**PROBLEM:** Can you rewrite the data below with "badge" replaced by "checkmark", keeping everything else unchanged and leaving out the pictures?

**LISTING:**
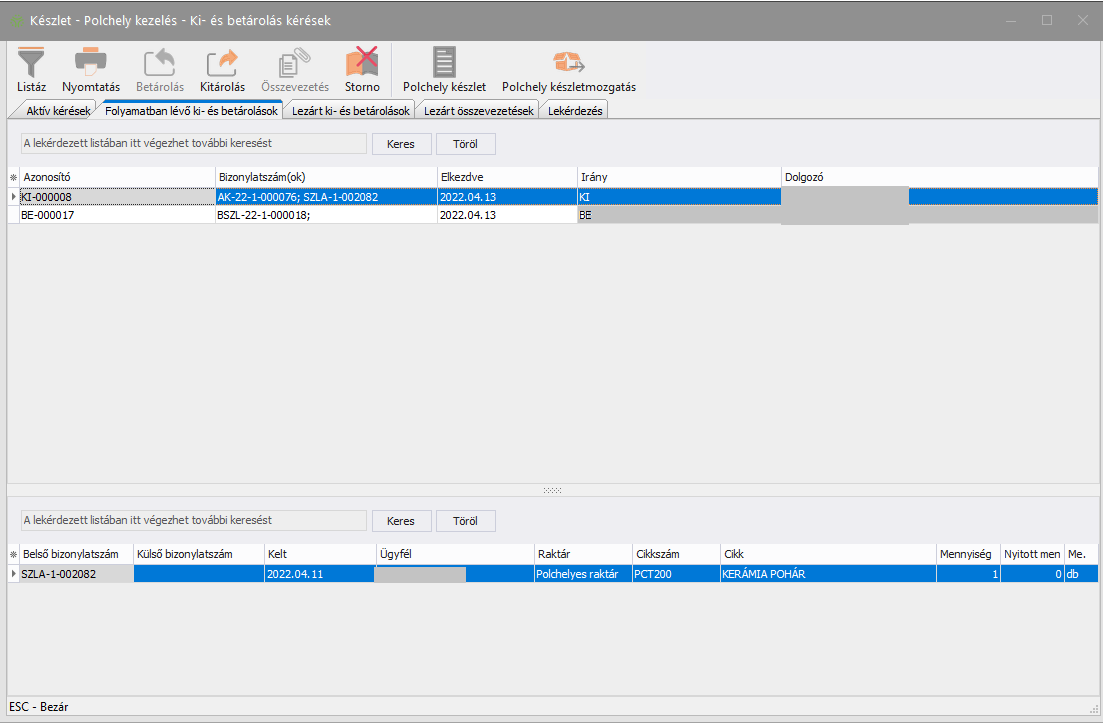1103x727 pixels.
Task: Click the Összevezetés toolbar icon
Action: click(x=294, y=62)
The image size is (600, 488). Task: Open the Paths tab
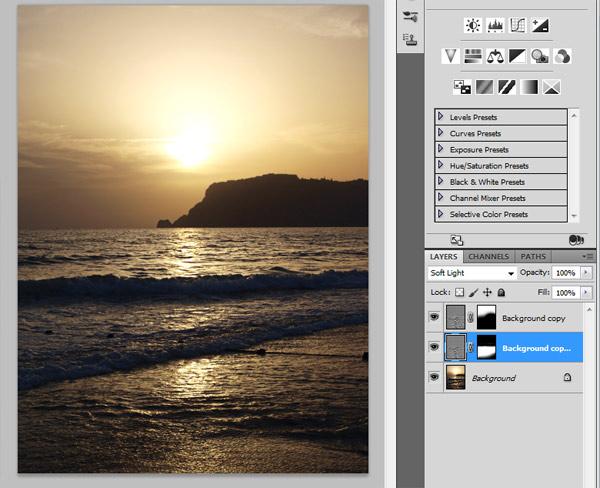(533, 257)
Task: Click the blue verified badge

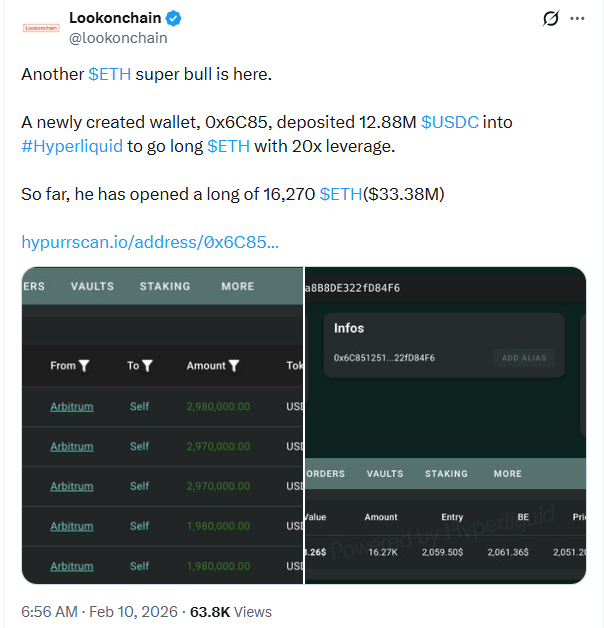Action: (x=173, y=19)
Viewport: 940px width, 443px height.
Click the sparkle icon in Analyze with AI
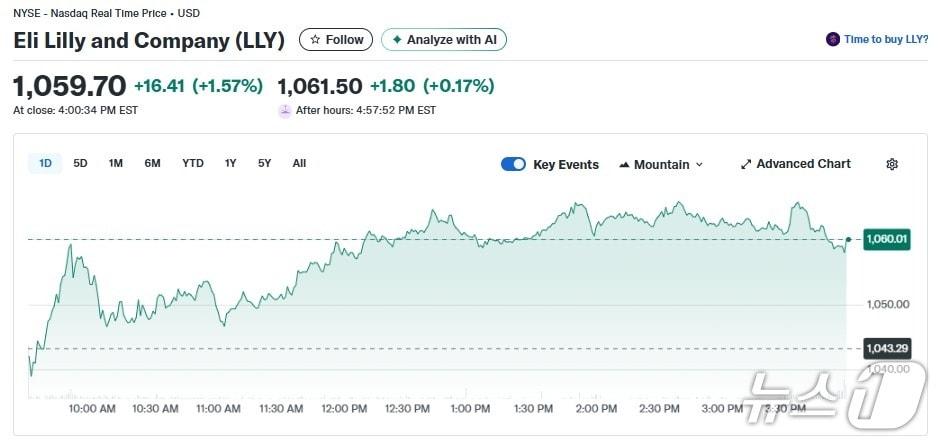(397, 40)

**CORRECT ANSWER:**
1103x727 pixels.
Task: Click the Összevezetés toolbar icon
Action: click(x=294, y=62)
The image size is (600, 488). Task: Open the Paths tab
(533, 257)
Task: Click the blue verified checkmark

Action: (x=173, y=19)
Viewport: 940px width, 443px height.
Click the sparkle icon in Analyze with AI
(397, 40)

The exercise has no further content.